The external covering, which will preferably be water-tight, is also chosen according to the type of construction as well as according to economic, aesthetic, climatic and other considerations. In the example illustrated in FIGS. 4-6, a metallic or plastic profile 10 is used as external facing and is fixed to the construction element according to the invention for example by securement to the tops of the ribs of the metallic core 1. In the case of horizontal sheathing, the external covering may also be fixed to the transverse cross pieces.
All types of external covering may be used, thanks to the metallic profiles, for example asbestos cement slabs, slate shingle, plastic profiles, face coats, etc. It is also possible to provide, as external facings, elements of low moment of inertia, which thus permit increasing in an important way the possibilities of architectural style.
Moreover, such a construction imparts protective characteristics, for example acoustic, shock absorbing, etc., at selected portions of the facing, which accordingly do not affect the entire construction.
Finally, thanks to the profiled core of the construction elements when used as sheathing, the bracing of the latter is ensured without the need to use other rigidifying or reinforcing elements.
For providing an insulating support for coverings with construction elements according to the invention, these may be assembled and secured to the joists of the roofing in the same manner as described above for the emplacement of sheathing on upright beams. Once installed, the construction elements according to the present invention are ready to receive any kind of traditional covering.
FIGS. 7 and 8 show the use of construction elements according to the invention as exterior insulating panels for existing constructions. The construction elements are thus fixed to the facade by means of Z-shaped purlins 11. These purlins 11 may be secured by means of pins, nails, screws or crimping, vertically or horizontally as desired, against the brick wall 12 or against a concrete wall 13 (FIGS. 7 and 8). In the first case, the construction elements are assembled with the ribs of profile 1 disposed horizontally; while in the second case, the ribs of profile 1 are disposed vertically. The securement of the elements of construction on Z-shaped purlins is effected by nailing, screwing or crimping on the tops of the ribs of profile 1. The assembly of the construction elements with each other is effected in the same manner as described in connection with FIGS. 4-6 showing the use of industrial sheathing.
As to the external face of the construction elements, this may be provided for example with screen 14 to receive a cement layer 15 (FIG. 7) or else glass fiber or other support material designed to receive a plaster layer 16.
When designed for use as a simple external insulating panel to be secured to the facade, the construction element according to the present invention need not have itself a high moment of inertia other than that necessary to resist climatic chances at the work site without substantially sagging. However, the presence of an armature even of low moment of inertia suffices to confer on the insulating panel sufficient rigidity so that it can be stocked in large units and will nevertheless remain easy to handle. This is a great advantage when compared to other products in actual use for external insulation of existing buildings, which generally must be sold in the form of small sheets, which undesirably increases the number of needed joints.
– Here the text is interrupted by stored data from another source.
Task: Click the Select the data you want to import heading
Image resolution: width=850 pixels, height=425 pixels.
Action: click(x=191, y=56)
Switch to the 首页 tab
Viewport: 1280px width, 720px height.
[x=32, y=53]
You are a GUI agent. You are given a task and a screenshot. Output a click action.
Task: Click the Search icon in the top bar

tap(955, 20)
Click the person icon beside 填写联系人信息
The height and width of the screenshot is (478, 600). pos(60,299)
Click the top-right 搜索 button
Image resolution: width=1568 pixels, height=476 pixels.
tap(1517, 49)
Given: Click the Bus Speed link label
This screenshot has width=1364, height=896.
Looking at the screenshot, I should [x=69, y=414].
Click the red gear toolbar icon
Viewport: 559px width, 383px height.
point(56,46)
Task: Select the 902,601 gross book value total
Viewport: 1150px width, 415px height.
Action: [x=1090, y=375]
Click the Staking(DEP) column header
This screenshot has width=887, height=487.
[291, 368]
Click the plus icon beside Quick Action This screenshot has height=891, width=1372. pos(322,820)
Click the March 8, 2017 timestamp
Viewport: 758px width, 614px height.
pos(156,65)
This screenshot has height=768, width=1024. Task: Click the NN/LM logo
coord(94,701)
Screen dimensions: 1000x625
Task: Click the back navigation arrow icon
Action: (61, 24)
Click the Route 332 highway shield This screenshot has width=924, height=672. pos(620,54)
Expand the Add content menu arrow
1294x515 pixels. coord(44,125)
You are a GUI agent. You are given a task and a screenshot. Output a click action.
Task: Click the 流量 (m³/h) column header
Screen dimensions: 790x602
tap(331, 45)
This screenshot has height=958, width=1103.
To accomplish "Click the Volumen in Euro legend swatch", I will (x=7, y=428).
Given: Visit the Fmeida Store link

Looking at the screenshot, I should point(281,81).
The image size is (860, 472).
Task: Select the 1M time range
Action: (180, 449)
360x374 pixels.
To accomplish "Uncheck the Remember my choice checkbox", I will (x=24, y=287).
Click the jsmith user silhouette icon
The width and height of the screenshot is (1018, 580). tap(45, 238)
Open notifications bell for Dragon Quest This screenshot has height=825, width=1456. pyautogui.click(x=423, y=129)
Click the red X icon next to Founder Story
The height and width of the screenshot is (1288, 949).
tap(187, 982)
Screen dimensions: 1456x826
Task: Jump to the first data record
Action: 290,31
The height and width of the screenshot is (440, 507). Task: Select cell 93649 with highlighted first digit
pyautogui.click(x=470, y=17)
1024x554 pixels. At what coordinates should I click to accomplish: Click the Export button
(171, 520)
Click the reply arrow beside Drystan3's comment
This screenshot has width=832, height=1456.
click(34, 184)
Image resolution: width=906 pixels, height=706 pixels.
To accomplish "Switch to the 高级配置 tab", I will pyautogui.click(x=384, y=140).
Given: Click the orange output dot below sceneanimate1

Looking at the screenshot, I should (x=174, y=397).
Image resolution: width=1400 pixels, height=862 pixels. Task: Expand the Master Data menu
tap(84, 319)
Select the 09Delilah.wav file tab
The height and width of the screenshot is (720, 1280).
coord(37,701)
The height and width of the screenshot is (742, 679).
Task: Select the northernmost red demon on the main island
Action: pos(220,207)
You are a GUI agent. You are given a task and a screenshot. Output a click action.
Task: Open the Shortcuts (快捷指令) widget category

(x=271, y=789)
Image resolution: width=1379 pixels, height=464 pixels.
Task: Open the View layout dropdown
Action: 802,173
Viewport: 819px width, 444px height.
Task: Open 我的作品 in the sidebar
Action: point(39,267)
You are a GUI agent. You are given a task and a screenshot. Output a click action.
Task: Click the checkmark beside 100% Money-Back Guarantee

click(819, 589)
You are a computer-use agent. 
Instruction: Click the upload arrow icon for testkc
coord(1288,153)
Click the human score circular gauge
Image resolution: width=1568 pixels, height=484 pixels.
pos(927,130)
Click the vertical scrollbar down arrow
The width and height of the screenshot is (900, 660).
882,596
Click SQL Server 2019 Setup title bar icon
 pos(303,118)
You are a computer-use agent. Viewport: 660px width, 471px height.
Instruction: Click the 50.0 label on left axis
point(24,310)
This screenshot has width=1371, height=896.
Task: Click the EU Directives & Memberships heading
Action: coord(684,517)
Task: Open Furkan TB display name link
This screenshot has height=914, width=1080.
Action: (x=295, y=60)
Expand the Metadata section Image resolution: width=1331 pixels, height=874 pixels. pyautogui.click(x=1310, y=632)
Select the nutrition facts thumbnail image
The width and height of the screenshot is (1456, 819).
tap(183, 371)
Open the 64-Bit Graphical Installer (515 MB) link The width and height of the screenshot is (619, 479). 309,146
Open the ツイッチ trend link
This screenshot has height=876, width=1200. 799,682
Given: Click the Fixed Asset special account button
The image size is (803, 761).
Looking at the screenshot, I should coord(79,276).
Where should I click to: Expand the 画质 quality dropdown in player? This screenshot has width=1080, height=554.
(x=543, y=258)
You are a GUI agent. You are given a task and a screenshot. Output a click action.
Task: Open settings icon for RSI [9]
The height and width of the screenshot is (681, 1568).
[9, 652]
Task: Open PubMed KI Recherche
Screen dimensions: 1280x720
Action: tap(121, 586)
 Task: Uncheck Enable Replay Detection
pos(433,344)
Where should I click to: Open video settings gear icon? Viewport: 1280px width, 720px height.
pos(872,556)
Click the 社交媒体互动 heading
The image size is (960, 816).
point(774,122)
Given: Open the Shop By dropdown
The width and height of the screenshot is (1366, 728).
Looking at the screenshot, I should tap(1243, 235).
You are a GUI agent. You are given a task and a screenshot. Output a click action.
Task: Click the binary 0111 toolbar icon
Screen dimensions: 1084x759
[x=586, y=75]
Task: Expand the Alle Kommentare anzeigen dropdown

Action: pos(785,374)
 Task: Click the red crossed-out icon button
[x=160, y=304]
In the case of existing buildings, the construction elements according to the invention may also be secured as insulation, for example by nailing or crimping, to the interior or the exterior of existing sheathing.
As already mentioned above, the construction element according to the invention may also be used for the construction of flooring. To this end, the insulating elements are assembled and arranged on horizontal supports, so as to constitute a surface adapted to receive either wooden flooring or a covering layer for example in the form of a concrete slab 17. So as to obtain effective connection between the construction element and the concrete, the former is preferably provided with cross members such as were previously described with reference to FIGS. 1-3, which may be transverse (FIG. 9) or longitudinal (FIGS. 10 and 11), and thus serve as anchors in addition to their rigidification function.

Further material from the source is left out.